#### Task instructions:
Copy out in full every line of the records below that contains the word "Expand".

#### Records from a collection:
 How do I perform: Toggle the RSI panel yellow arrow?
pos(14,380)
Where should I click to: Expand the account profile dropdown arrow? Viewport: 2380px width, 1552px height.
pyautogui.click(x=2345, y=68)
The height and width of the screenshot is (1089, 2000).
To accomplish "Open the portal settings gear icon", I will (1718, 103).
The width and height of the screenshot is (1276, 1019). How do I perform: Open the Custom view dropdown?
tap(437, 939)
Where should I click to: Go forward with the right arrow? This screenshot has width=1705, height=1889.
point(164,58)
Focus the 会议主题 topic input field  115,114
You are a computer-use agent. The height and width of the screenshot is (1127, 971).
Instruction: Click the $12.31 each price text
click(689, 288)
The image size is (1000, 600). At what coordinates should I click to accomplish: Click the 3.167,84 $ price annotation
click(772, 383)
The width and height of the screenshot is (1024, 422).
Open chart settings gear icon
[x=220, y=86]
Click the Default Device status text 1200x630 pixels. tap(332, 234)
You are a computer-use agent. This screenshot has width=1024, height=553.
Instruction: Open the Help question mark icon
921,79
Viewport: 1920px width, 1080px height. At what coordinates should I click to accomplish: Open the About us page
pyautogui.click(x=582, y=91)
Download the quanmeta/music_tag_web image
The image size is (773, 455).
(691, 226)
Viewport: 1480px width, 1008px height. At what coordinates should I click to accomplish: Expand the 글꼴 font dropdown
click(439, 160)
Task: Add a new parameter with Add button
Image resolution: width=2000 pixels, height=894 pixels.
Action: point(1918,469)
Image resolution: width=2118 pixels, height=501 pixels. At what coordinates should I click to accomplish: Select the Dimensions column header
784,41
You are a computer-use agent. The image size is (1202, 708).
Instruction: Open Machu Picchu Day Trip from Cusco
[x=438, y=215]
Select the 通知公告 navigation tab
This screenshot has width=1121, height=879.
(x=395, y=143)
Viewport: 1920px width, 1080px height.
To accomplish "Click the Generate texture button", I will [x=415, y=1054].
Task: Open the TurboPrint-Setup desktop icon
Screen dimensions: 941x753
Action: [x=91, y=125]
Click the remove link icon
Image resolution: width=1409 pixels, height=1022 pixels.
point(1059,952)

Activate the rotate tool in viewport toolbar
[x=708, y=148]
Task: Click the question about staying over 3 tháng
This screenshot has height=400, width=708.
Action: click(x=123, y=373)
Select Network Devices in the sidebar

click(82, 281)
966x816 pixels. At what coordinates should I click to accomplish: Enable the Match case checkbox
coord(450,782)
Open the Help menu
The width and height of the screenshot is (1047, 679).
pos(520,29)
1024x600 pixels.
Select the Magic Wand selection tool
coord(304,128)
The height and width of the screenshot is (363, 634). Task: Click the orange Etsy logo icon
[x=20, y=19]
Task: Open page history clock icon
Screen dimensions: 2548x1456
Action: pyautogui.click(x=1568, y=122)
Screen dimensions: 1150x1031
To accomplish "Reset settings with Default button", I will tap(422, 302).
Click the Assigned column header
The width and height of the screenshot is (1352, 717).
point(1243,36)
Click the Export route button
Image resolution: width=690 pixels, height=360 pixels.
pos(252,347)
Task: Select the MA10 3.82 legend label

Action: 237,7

#### Written solution:
Where should I click to: Expand the account profile dropdown arrow? Viewport: 2380px width, 1552px height.
Viewport: 1480px width, 1008px height. At what coordinates should I click to accomplish: Expand the 글꼴 font dropdown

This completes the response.